START Record set
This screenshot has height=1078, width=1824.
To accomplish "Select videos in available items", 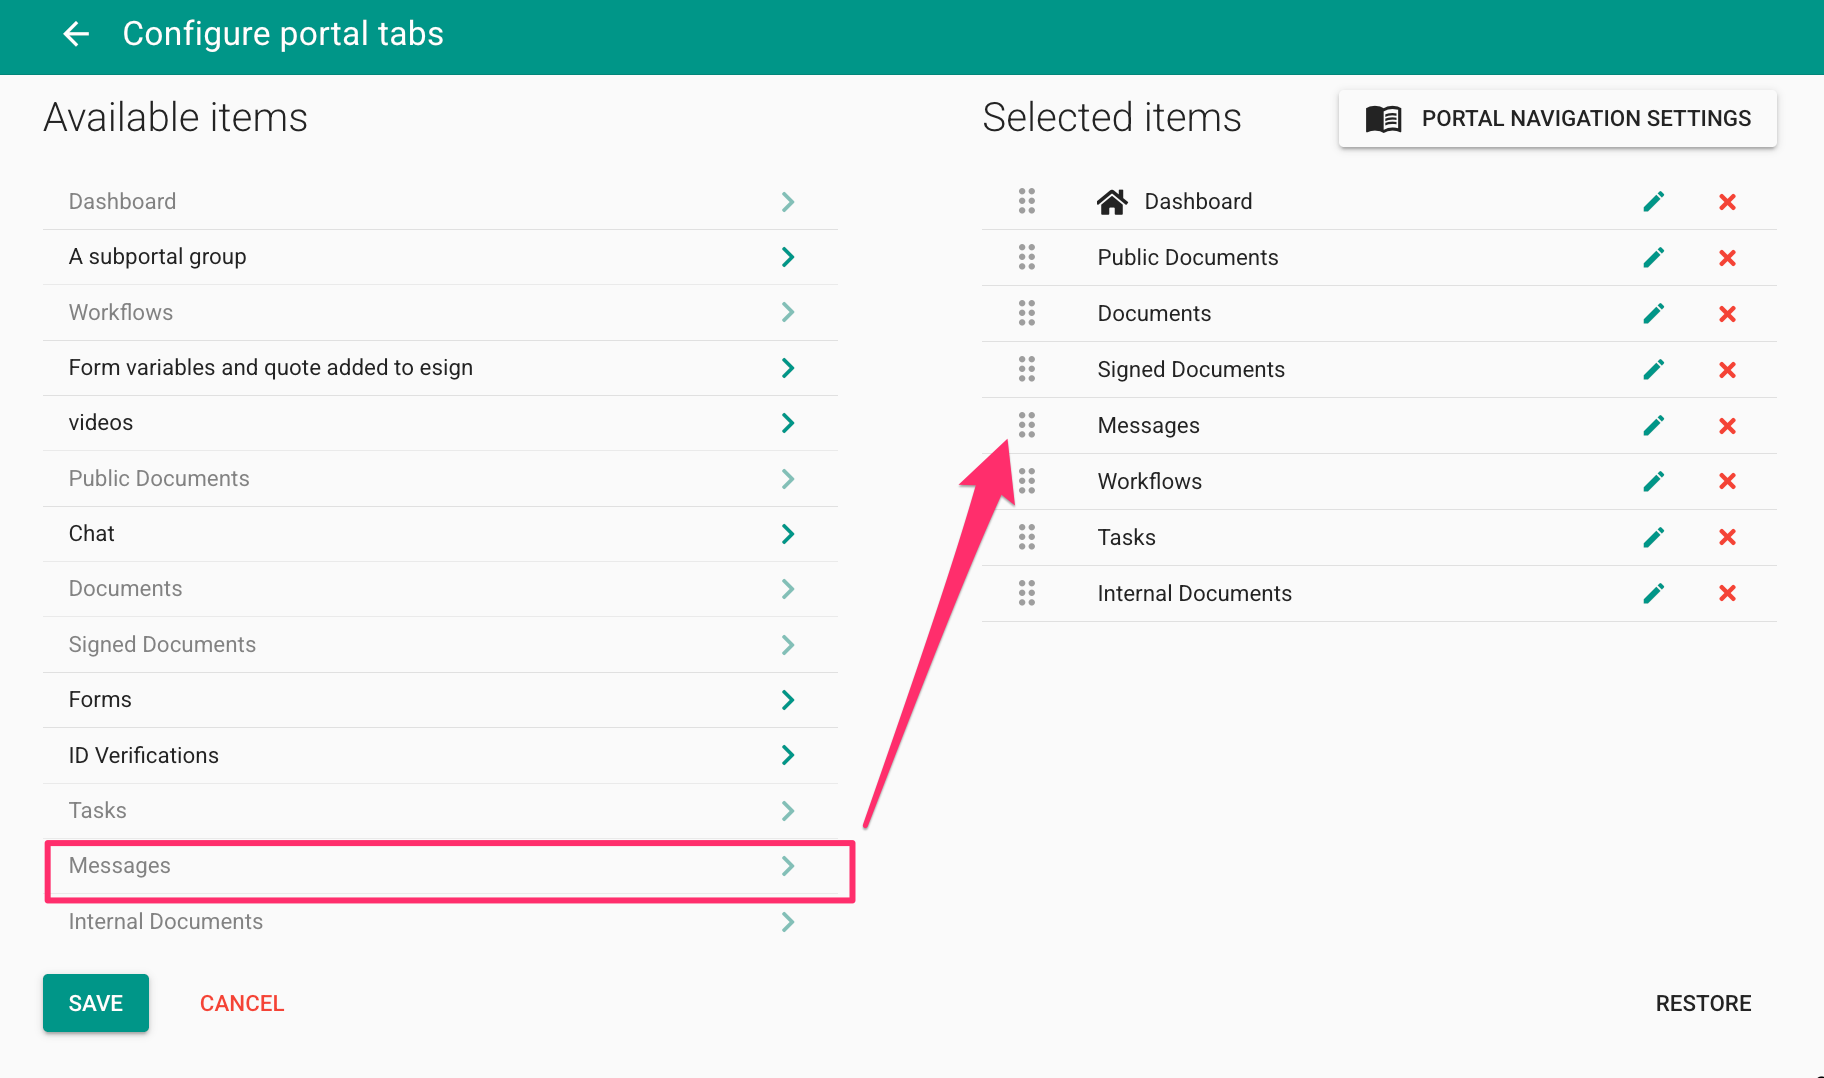I will [x=101, y=423].
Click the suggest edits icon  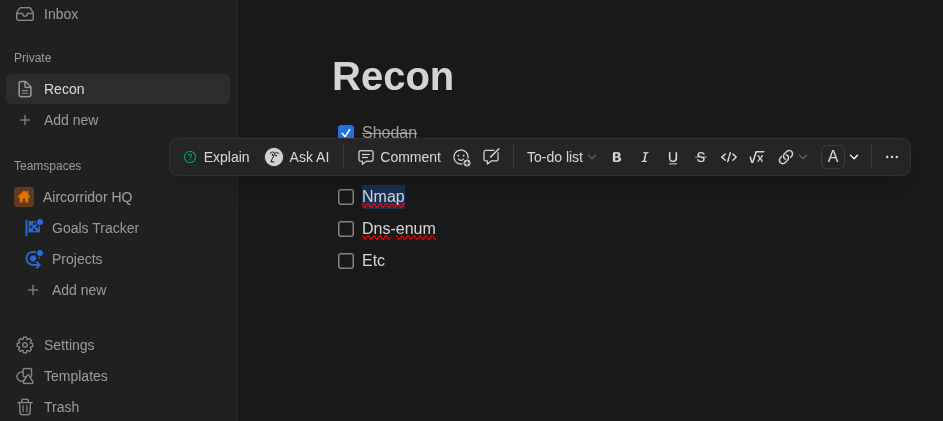point(491,157)
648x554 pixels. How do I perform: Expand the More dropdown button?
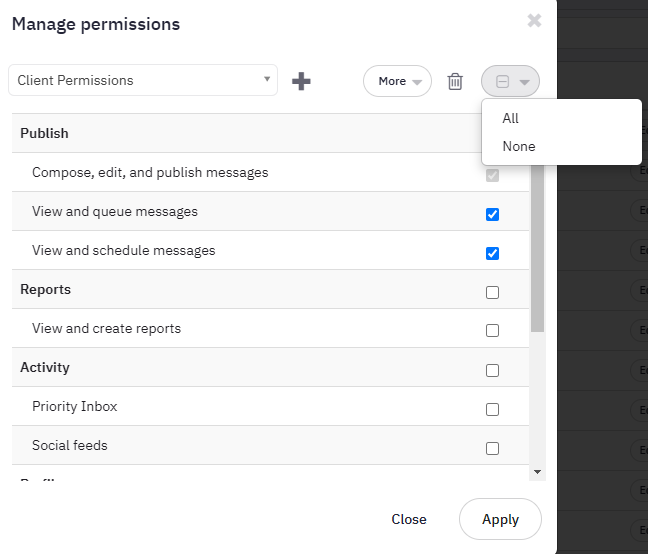(397, 81)
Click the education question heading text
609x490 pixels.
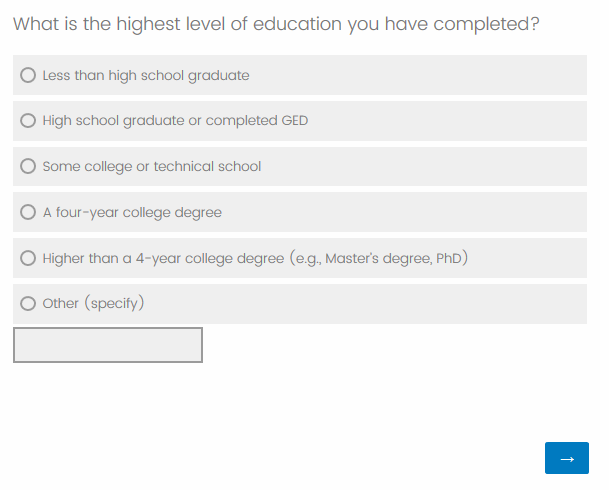tap(277, 24)
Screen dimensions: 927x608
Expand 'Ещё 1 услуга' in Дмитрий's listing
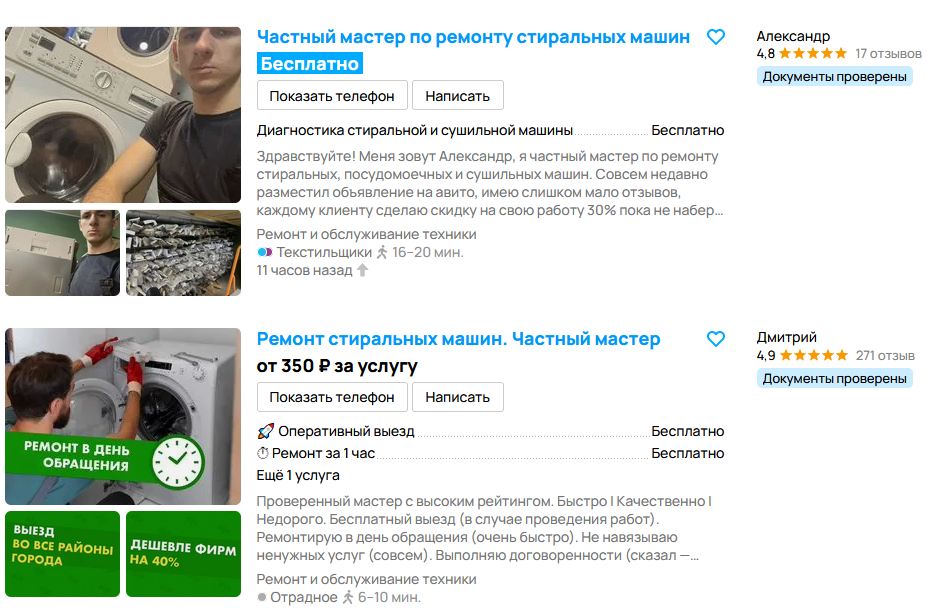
END Record set
§ **Task directions**
Restate, word for word and without pictures, the lines from the line containing "609x490 pixels." to the last line of the records above.

§ **Response area**
609x490 pixels.
tap(277, 24)
Screen dimensions: 927x608
Expand 'Ещё 1 услуга' in Дмитрий's listing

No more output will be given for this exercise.